QUOTED TEXT ->
From: Eric Dumazet <eric.dumazet@gmail.com>
To: David Miller <davem@davemloft.net>
Cc: rusty@rustcorp.com.au, netdev@vger.kernel.org
Subject: [PATCH] net: No more expensive sock_hold()/sock_put() on each tx
Date: Thu, 04 Jun 2009 11:18:35 +0200 [thread overview]
Message-ID: <4A27916B.7030607@gmail.com> (raw)
In-Reply-To: <20090603.215621.136203134.davem@davemloft.net>
David Miller a écrit :
> From: Eric Dumazet <eric.dumazet@gmail.com>
> Date: Thu, 04 Jun 2009 06:54:24 +0200
>
>> We also can avoid the sock_put()/sock_hold() pair for each tx packet,
>> to only touch sk_wmem_alloc (with appropriate atomic_sub_return() in sock_wfree()
>> and atomic_dec_test in sk_free
>>
>> We could initialize sk->sk_wmem_alloc to one instead of 0, so that
>> sock_wfree() could just synchronize itself with sk_free()
>
> Excellent idea Eric.
Thanks !
>
>> Patch will follow after some testing
>
> I look forward to it :-)
Here it is, based on net-next-2.6
CC list trimmed down...
Next step would be to get rid of sk_callback_lock, I dont remember
if we already discussed about that rwlock, after RCUification of sockets...
Thanks
[PATCH] net: No more expensive sock_hold()/sock_put() on each tx
One of the problem with sock memory accounting is it uses
a pair of sock_hold()/sock_put() for each transmitted packet.
This slows down bidirectional flows because the receive path
also needs to take a refcount on socket and might use a different
cpu than transmit path or transmit completion path. So these
two atomic operations also trigger cache line bounces.
We can see this in tx or tx/rx workloads (media gateways for example),
where sock_wfree() can be in top five functions in profiles.
We use this sock_hold()/sock_put() so that sock freeing
is delayed until all tx packets are completed.
As we also update sk_wmem_alloc, we could offset sk_wmem_alloc
by one unit at init time, until sk_free() is called.
Once sk_free() is called, we atomic_dec_and_test(sk_wmem_alloc)
to decrement initial offset and atomicaly check if any packets
are in flight.

DATASET SECTION ->

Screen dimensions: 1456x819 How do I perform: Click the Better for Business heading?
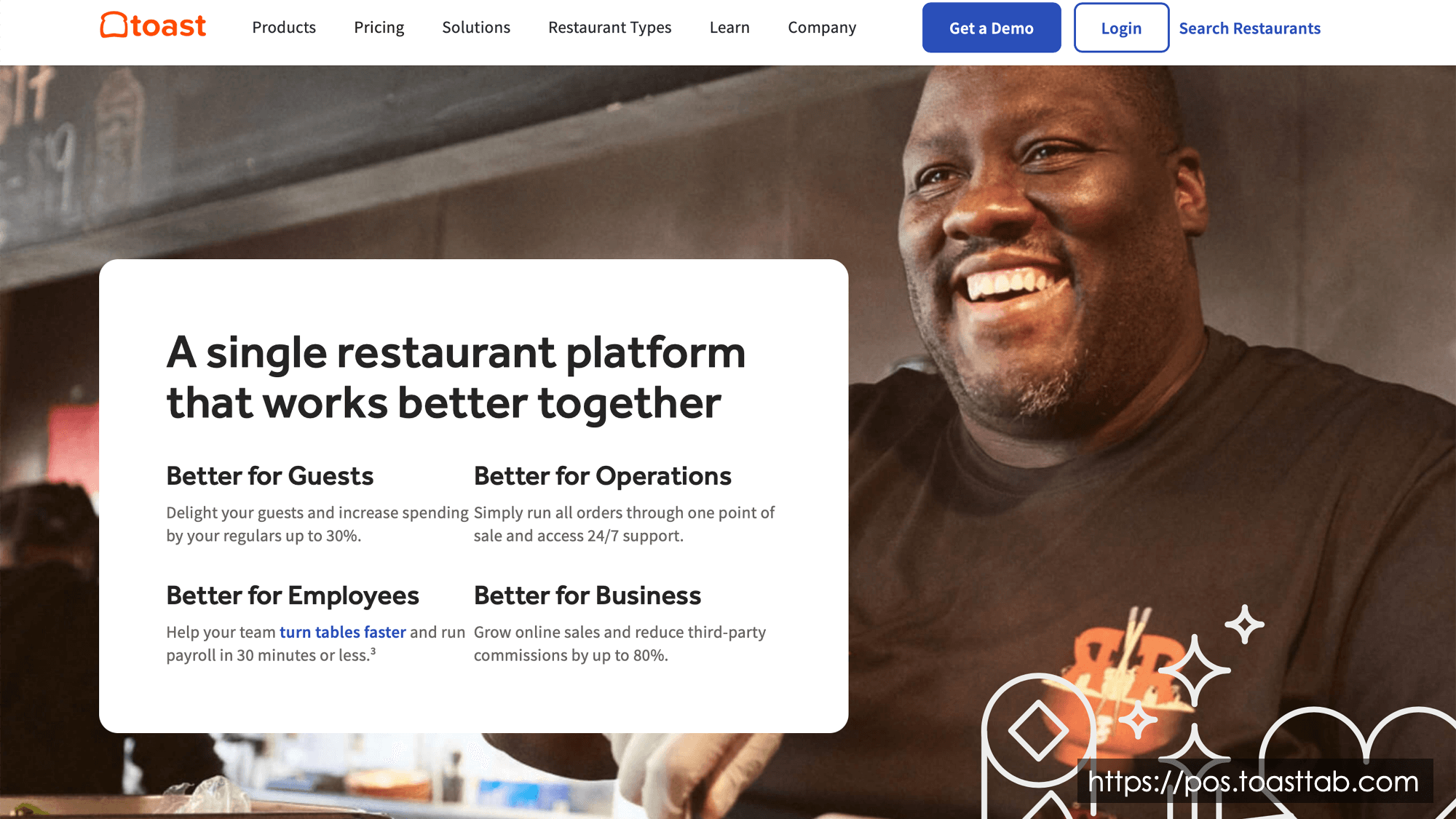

TASK LIST ->
1. According to the patch email, which function can show up among the top five functions in profiles for tx or tx/rx workloads?
2. Repeat the stretch of the patch email from "We can see this" through "packets are completed.".
The material has no connection to the patch email.

TASK-BY-TASK RESULTS ->
1. sock_wfree()

2.
We can see this in tx or tx/rx workloads (media gateways for example),
where sock_wfree() can be in top five functions in profiles.
We use this sock_hold()/sock_put() so that sock freeing
is delayed until all tx packets are completed.